Cluster stuck on "SystemError: RuntimeError: Cluster.add_instance: RESET MASTER is not allowed because Group Replication is running."

Bug #1912688 reported by Pedro Guimarães
34
This bug affects 8 people
Affects Status Importance Assigned to Milestone
MySQL InnoDB Cluster Charm
Fix Released
High
David Ames

Bug Description

Hi,

Running latest mysql-innodb-cluster charm on focal / ussuri.
I am seeing cluster stuck on "Not all instances clustered".

I am aware of LP #1881735 and #1901771.
My issue does not seem to be directly related to either.

Looking at Juju logs, I can see that charm consistently fails with:
2021-01-21 19:34:43 INFO juju-log Adding instance, <redacted>.34, to the cluster.
2021-01-21 19:34:43 ERROR juju-log Failed adding instance <redacted>.34 to cluster: Cannot set LC_ALL to locale en_US.UTF-8: No such file or directory

Clone based recovery selected through the recoveryMethod option

NOTE: Group Replication will communicate with other members using '<redacted>.34:33061'. Use the localAddress option to override.

Validating instance configuration at <redacted>.34:3306...
This instance reports its own address as <redacted>.34:3306
Instance configuration is suitable.
A new instance will be added to the InnoDB cluster. Depending on the amount of
data on the cluster this might take from a few seconds to several hours.
Adding instance to the cluster...
Traceback (most recent call last):
  File "<string>", line 3, in <module>
SystemError: RuntimeError: Cluster.add_instance: RESET MASTER is not allowed because Group Replication is running.

That repeats essentially for every update_status.
Going back to the addInstance command that we are trying to execute here, I can see on the documentation that it states:
https://dev.mysql.com/doc/dev/mysqlsh-api-javascript/8.0/classmysqlsh_1_1dba_1_1_cluster.html

auto: let Group Replication choose whether or not a full snapshot has to be taken, based on what the target server supports and the group_replication_clone_threshold sysvar. This is the default value. A prompt will be shown if not possible to safely determine a safe way forward.
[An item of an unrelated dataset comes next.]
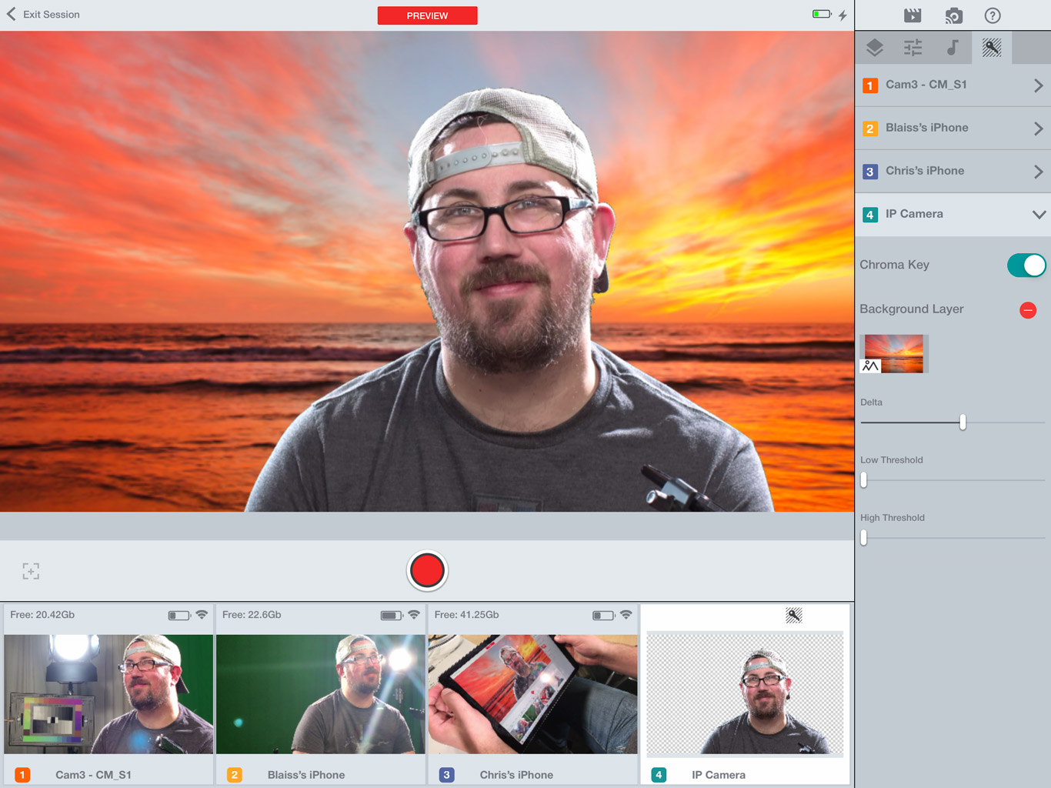Viewport: 1051px width, 788px height.
Task: Open the camera settings icon top right
Action: click(953, 15)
If interaction is disabled, the operation will be canceled instead.

If I switch the "recoveryMethod" from "clone" to "auto" for that particular addInstance call, it works:
https://pastebin.canonical.com/p/SJgZB8xYwZ/

So, is there any reason why we are using recovery method as clone instead of auto?
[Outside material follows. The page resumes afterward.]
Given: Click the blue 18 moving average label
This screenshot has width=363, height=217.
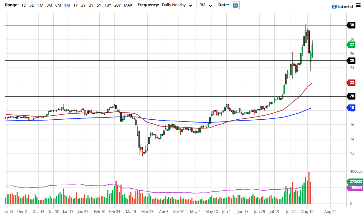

Revision history for this message
David Ames (thedac) wrote :

So as you can see the first functional test [1] from [0] has failed because it did not cluster with auto. I originally set recoverymethod to clone due to these kinds of problems. I am open to changing it but it will need to be thoroughly tested.
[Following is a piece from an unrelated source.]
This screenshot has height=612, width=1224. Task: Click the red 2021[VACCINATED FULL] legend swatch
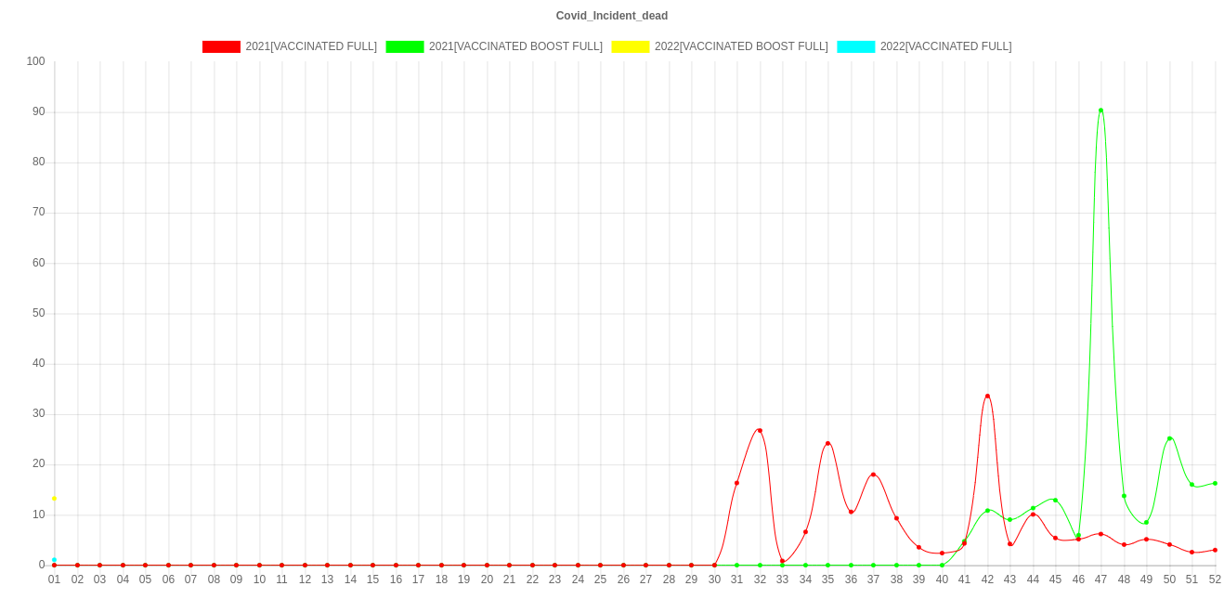coord(221,46)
Having the logs from all the mysql-innodb-cluster from your particular failure would be very helpful. As well as the bundle.

I'll test the auto setting myself and report back.

[0] https://review.opendev.org/c/openstack/charm-mysql-innodb-cluster/+/771882
[1] https://openstack-ci-reports.ubuntu.com/artifacts/test_charm_pipeline_func_smoke/openstack/charm-mysql-innodb-cluster/771882/2/21322/index.html

Revision history for this message
David Ames (thedac) wrote :

From the functional test:

2021-01-21 21:21:05 INFO juju-log cluster:2: Configuring instance for clustering: 172.17.105.14.
2021-01-21 21:21:06 INFO juju-log cluster:2: Adding instance, 172.17.105.14, to the cluster.
2021-01-21 21:21:07 ERROR juju-log cluster:2: Failed adding instance 172.17.105.14 to cluster: Cannot set LC_ALL to locale en_US.UTF-8: No such file or directory
^[[33mWARNING: ^[[0mA GTID set check of the MySQL instance at '172.17.105.14:3306' determined that it contains transactions that do not originate from the cluster, which must be discarded before it can join the cluster.

172.17.105.14:3306 has the following errant GTIDs that do not exist in the cluster:
70fc52c0-5c2e-11eb-88ae-fa163ec8b92c:1-16

^[[33mWARNING: ^[[0mDiscarding these extra GTID events can either be done manually or by completely overwriting the state of 172.17.105.14:3306 with a physical snapshot from an existing cluster member. To use this method by default, set the 'recoveryMethod' option to 'clone'.

Having extra GTID events is not expected, and it is recommended to investigate this further and ensure that the data can be removed prior to choosing the clone recovery method.
^[[31mERROR: ^[[0mThe target instance must be either cloned or fully provisioned before it can be added to the target cluster.
Traceback (most recent call last):
  File "<string>", line 3, in <module>
SystemError: MYSQLSH (51153): Cluster.add_instance: Instance provisioning required

I confirmed this by repeating the functional test manually. So rather than the patchset change. I would rather look closer at the particular failure you saw on site.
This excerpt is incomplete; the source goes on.